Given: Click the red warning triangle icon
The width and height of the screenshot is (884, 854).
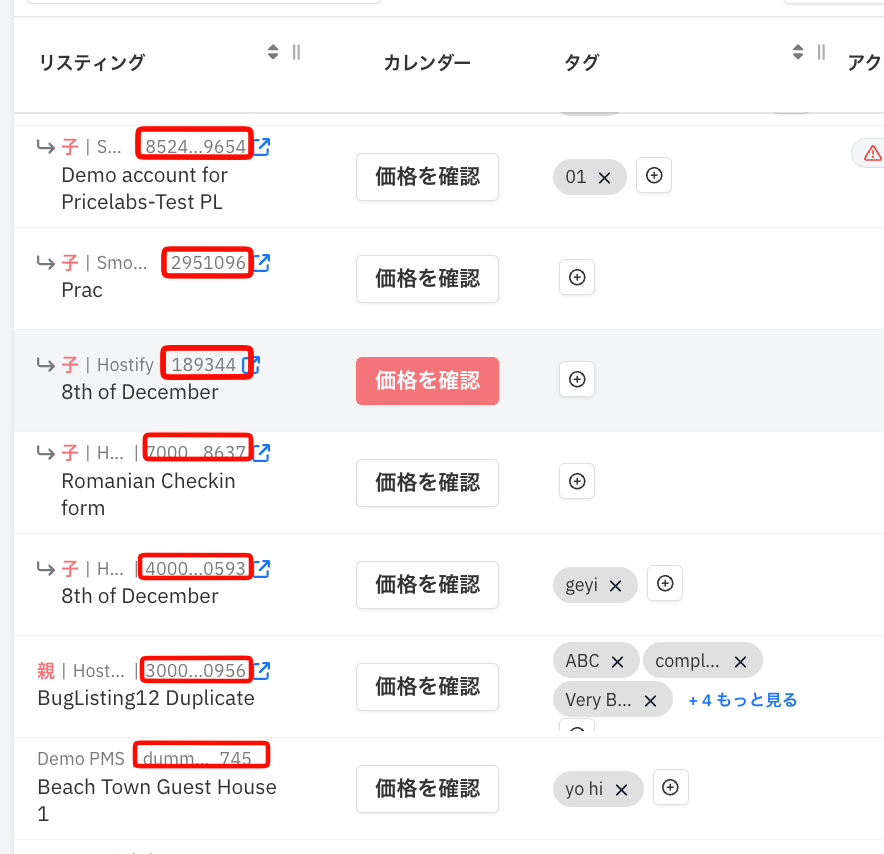Looking at the screenshot, I should tap(872, 153).
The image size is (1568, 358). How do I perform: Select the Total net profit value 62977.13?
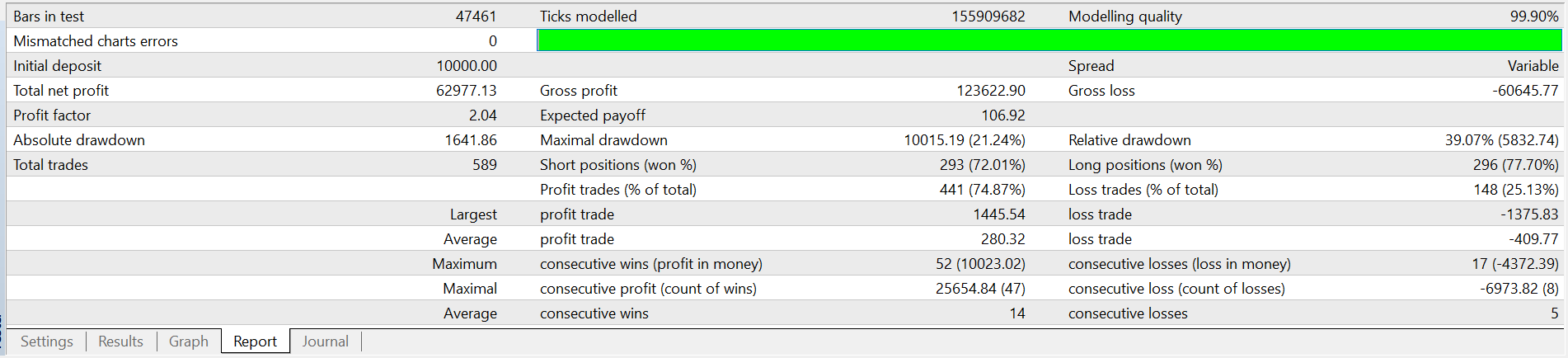[x=467, y=91]
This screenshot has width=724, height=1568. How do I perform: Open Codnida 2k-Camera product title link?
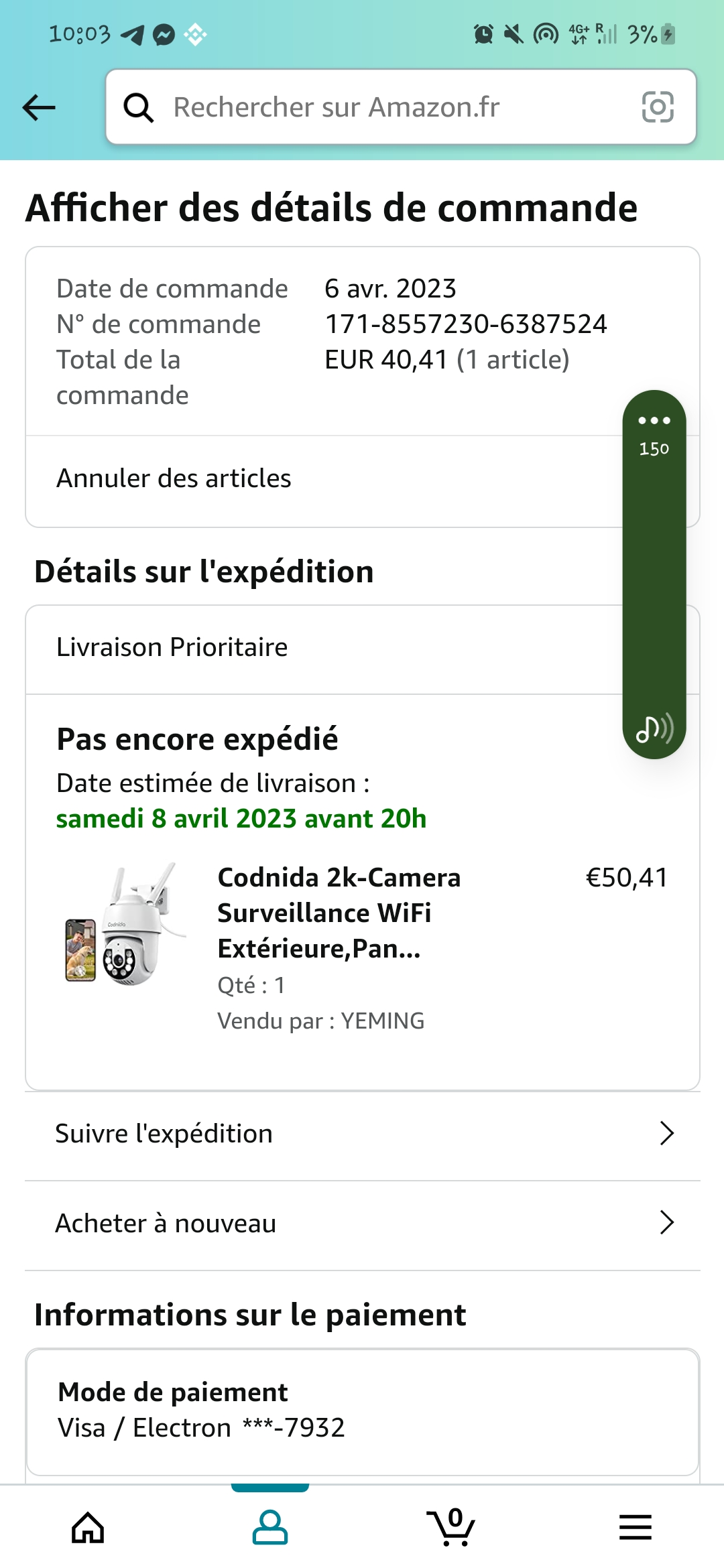click(x=339, y=913)
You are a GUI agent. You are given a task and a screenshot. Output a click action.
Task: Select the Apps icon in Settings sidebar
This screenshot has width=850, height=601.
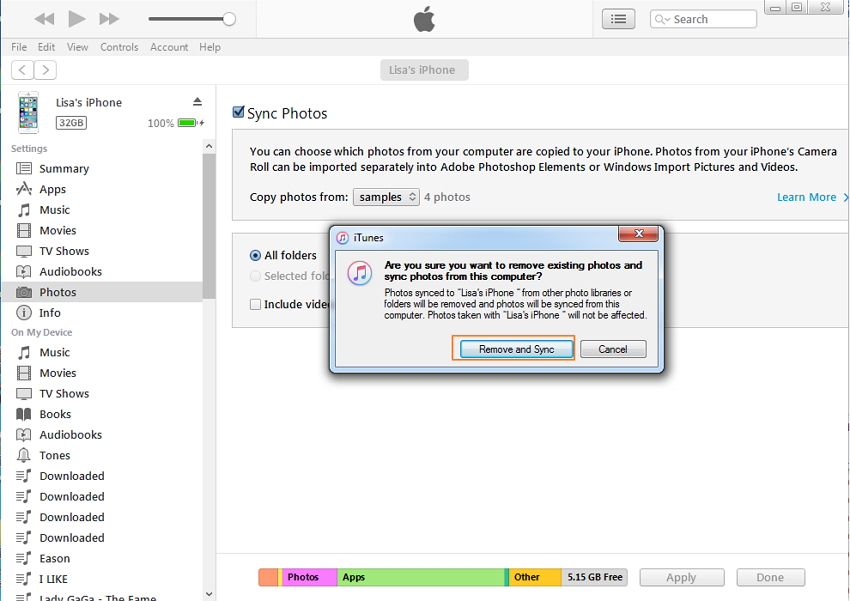click(x=23, y=189)
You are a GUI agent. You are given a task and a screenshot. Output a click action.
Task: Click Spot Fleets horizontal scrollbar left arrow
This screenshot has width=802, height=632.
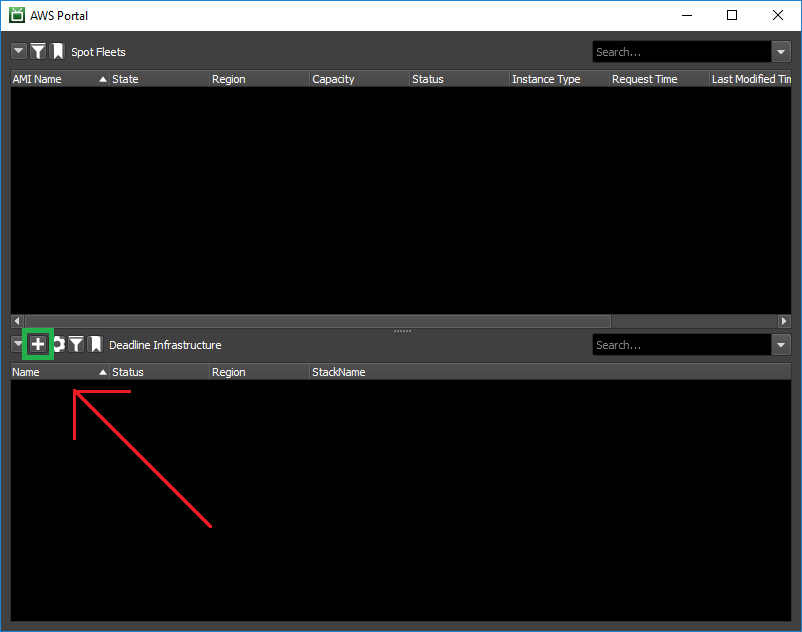(x=17, y=321)
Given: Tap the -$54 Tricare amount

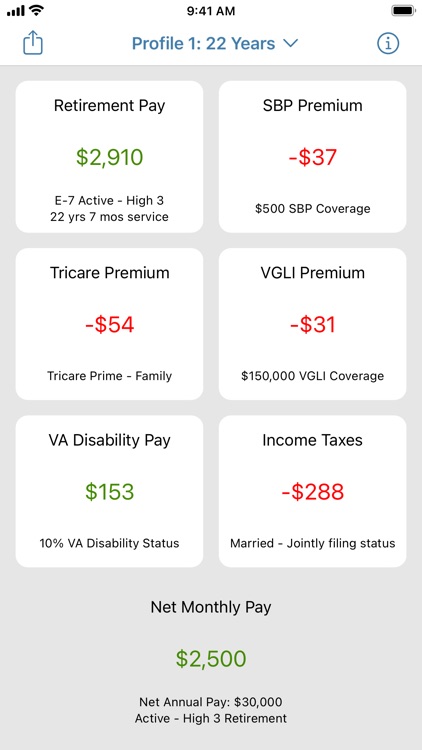Looking at the screenshot, I should click(110, 325).
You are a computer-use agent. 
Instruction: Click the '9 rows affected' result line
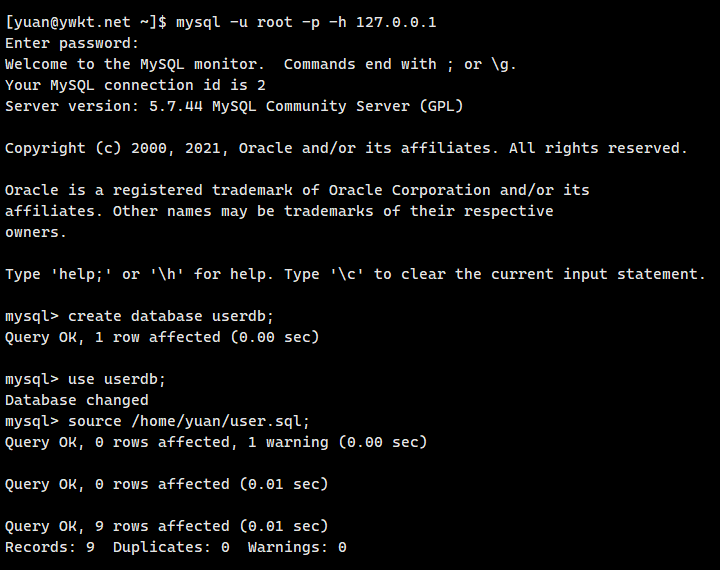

▶ _Problem to solve_:
Each record is to be copied word for word, with no images carried over.

▶ _Your solution_:
Given: Click the red warning triangle icon
The width and height of the screenshot is (884, 854).
Looking at the screenshot, I should tap(872, 153).
The image size is (1568, 358). How do I perform: Select the Total net profit value 62977.13?
[x=467, y=91]
This screenshot has width=724, height=1568. How do I perform: Open Codnida 2k-Camera product title link?
click(x=339, y=913)
You are a GUI agent. You are given a task and a screenshot. Output a click action.
Task: Select the Apps icon in Settings sidebar
This screenshot has width=850, height=601.
click(x=23, y=189)
You are a GUI agent. You are given a task and a screenshot. Output a click action.
Task: Click Spot Fleets horizontal scrollbar left arrow
This screenshot has width=802, height=632.
(x=17, y=321)
Given: Tap the -$54 Tricare amount

Looking at the screenshot, I should click(110, 325).
You are a computer-use agent. 
Instruction: Click the '9 rows affected' result line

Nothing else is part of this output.